**REQUEST A:**
Quote the bank quarterly report word for word, starting at "Consequently, total assets" and ending at "for each employee.".
**REQUEST B:**
According to the bank quarterly report, what caused salary and benefits expense to rise from the previous year? Answer in one to three sentences.
**REQUEST C:**
Proceed with the bank quarterly report from the point where it stops.

**TEXT TO READ:**
======

The amounts can vary greatly from quarter to quarter and from year to year.
Service charges on deposit accounts increased $11,770 or 22% from the
same period last year. The growth in the number of commercial and consumer
checking accounts resulted in increased overdraft, account maintenance and wire
transfer fees. Foreign transaction fees at the Company's ATM machines were
instituted in the latter half of 1997, which resulted in a $5,501 increase in
ATM fees over last year.
Other income decreased $875 or 3.0%.
Other Expense
Other expenses for the three months ended March 31, 1998 increased
$267,346 or 27% from the same period in 1997. Since July of 1997, the Company
has opened a branch office in Bridgewater Township, a branch on Gaston Avenue in
Somerville, and a branch in the Arbor Glen assisted living facility in
Bridgewater Township. Expenses were impacted by additional personnel, occupancy
costs, and other expenses related to the opening of the new branches.
Consequently, total assets have grown $26.6 million or 20% since March 31, 1997.
Because of the growth in assets and the offices, the Company has had to hire
additional personnel to better service its customer base. These additions
combined with normal salary increases caused salary and benefits expense to
increase $152,913 or 29% from last year. The Company has also entered into a
rental agreement for another potential branch site in Aberdeen, in Monmouth
County. Rent on the newly opened locations and the potential branch site
location coupled with depreciation on improved facilities resulted in a $36,743
or 33% increase in occupancy expenses. The Company has also made an effort to
remain current with technology and to provide computer access for each employee.
These purchases as well as other purchases of equipment for new employees
increased equipment expense $8,947 or 12% from last year. Other expenses
increased from last year $68,743 or 23%. Much of this increase was related to
the growth of the Company which affected many areas, but especially supplies and
data processing costs. Marketing and business development costs increased
$11,358 due to grand opening costs of the Gaston Avenue and Arbor Glenn offices
and to continued promotions of home equity loans and several new banking
products.
Financial Condition
March 31, 1998 compared to December 31, 1997
Total assets increased $8.4 million or 6% from December 31, 1997. Total
loans decreased $349,952. Loans secured by real estate increased $1.3 million.
Commercial mortgages increased $1.7 million while construction loans decreased
$524,625. Activity varies in the marketplace depending upon seasonality and
competition. Loans to individuals for automobiles, declined by $689,658. The
current interest rates earned on these loans in relation to competition has
caused the Company to not be as aggressive in generating new automobile loans.
<PAGE>
Deposits increased $8.5 million or 6% during the first three months.
All deposit categories, with the exception of CDs over $100,000, increased with
the largest increase of $5.3 million in the time deposits less than $100,000
category.

======

**EXCERPTED DATA:**
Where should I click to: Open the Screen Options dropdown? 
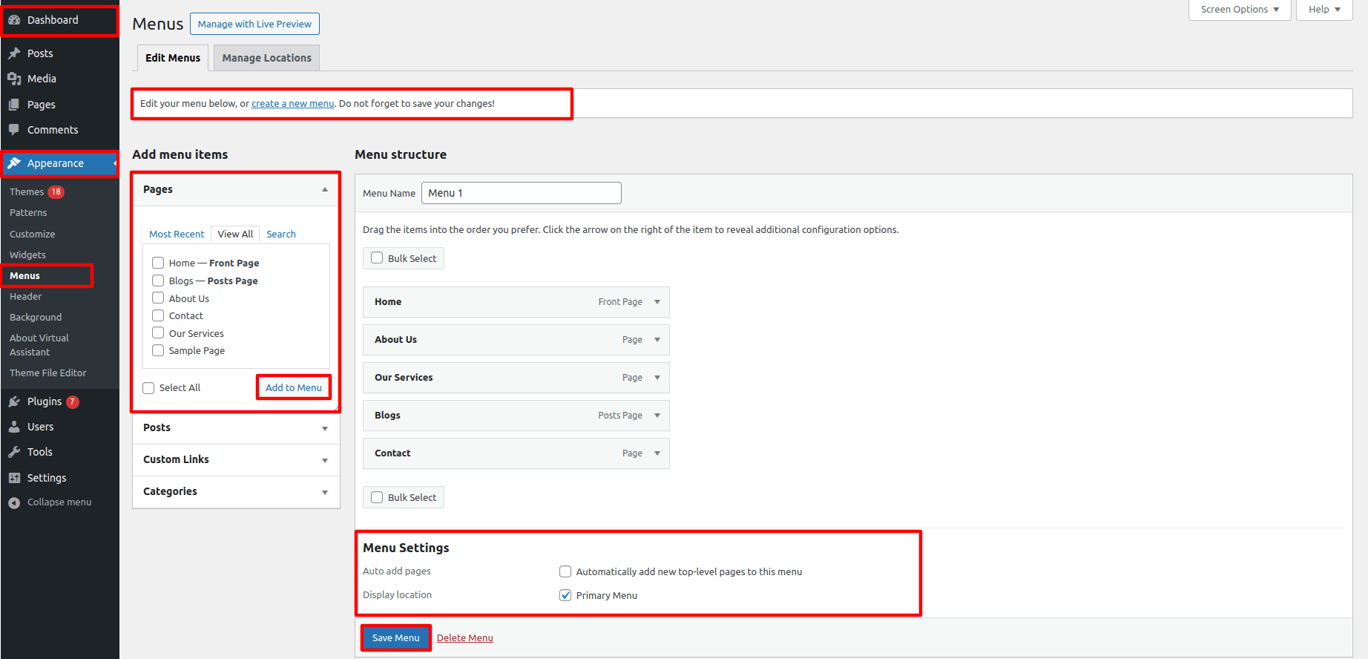[x=1239, y=10]
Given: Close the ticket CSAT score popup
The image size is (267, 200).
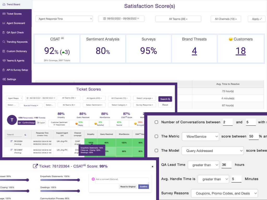Looking at the screenshot, I should coord(153,167).
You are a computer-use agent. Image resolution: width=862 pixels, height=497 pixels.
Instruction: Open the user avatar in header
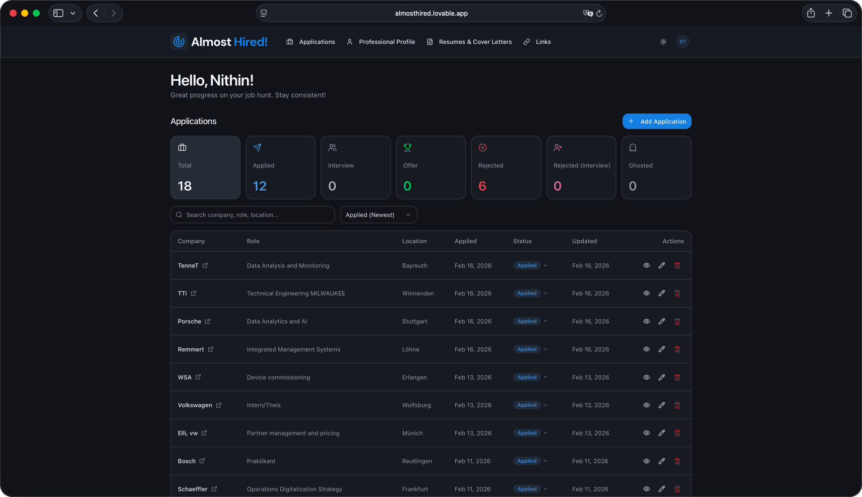(x=683, y=42)
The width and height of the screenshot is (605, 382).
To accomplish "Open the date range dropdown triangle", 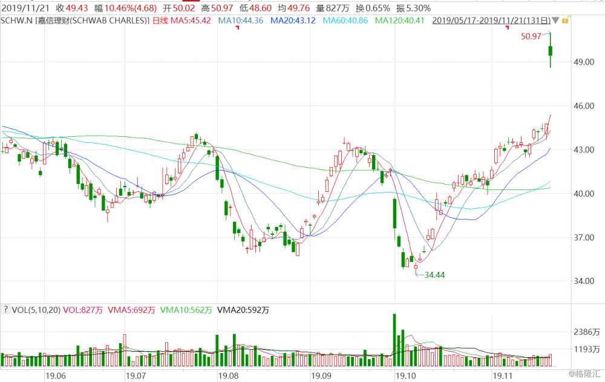I will pyautogui.click(x=555, y=21).
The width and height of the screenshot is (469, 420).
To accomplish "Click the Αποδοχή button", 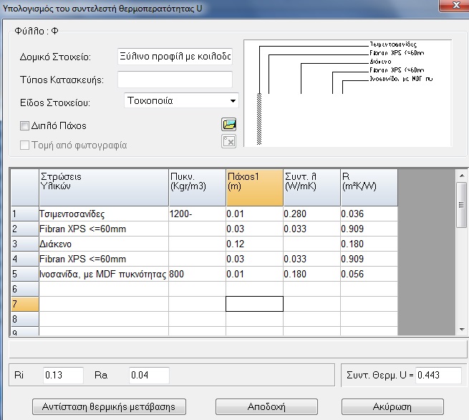I will [267, 406].
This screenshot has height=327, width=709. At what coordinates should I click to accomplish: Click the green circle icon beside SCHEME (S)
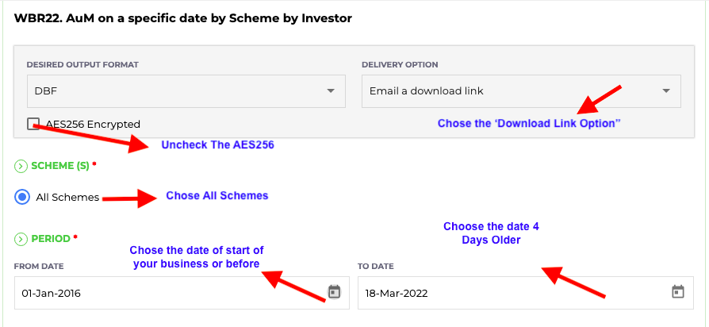[21, 167]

======

**OUTPUT A:**
Consequently, total assets have grown $26.6 million or 20% since March 31, 1997.
Because of the growth in assets and the offices, the Company has had to hire
additional personnel to better service its customer base. These additions
combined with normal salary increases caused salary and benefits expense to
increase $152,913 or 29% from last year. The Company has also entered into a
rental agreement for another potential branch site in Aberdeen, in Monmouth
County. Rent on the newly opened locations and the potential branch site
location coupled with depreciation on improved facilities resulted in a $36,743
or 33% increase in occupancy expenses. The Company has also made an effort to
remain current with technology and to provide computer access for each employee.

**OUTPUT B:**
Growth in assets and offices led the Company to hire additional personnel to better serve its customer base. These hires, combined with normal salary increases, raised salary and benefits expense by $152,913, or 29%, from the previous year.

**OUTPUT C:**
Investment securities decreased $4.7 million. The increase in deposits
coupled with flat yield curves in the market and pending loan growth caused a
shift from longer term securities to short term investments.
Asset Quality
There were no loans past due 90 days or more and still accruing as of
March 31, 1998 and at December 31, 1997.
Loans in a non-accrual status totaled $59,443 at March 31, 1998 and
$62,632 at December 31, 1997 and represented .06% of total loans as of March 31,
1998 and December 31, 1997.
The Company had no other real estate owned at March 31, 1998.
Allowance for Possible Loan Losses
The allowance for possible loan losses is maintained at a level
considered adequate to provide for potential loan losses. The level of the
allowance is based on management's evaluation of potential losses in the
portfolio, after consideration of risk characteristics of the loans and
prevailing and anticipated economic conditions. The allowance is increased by
provisions charged to expense and reduced by charge-offs, net of recoveries.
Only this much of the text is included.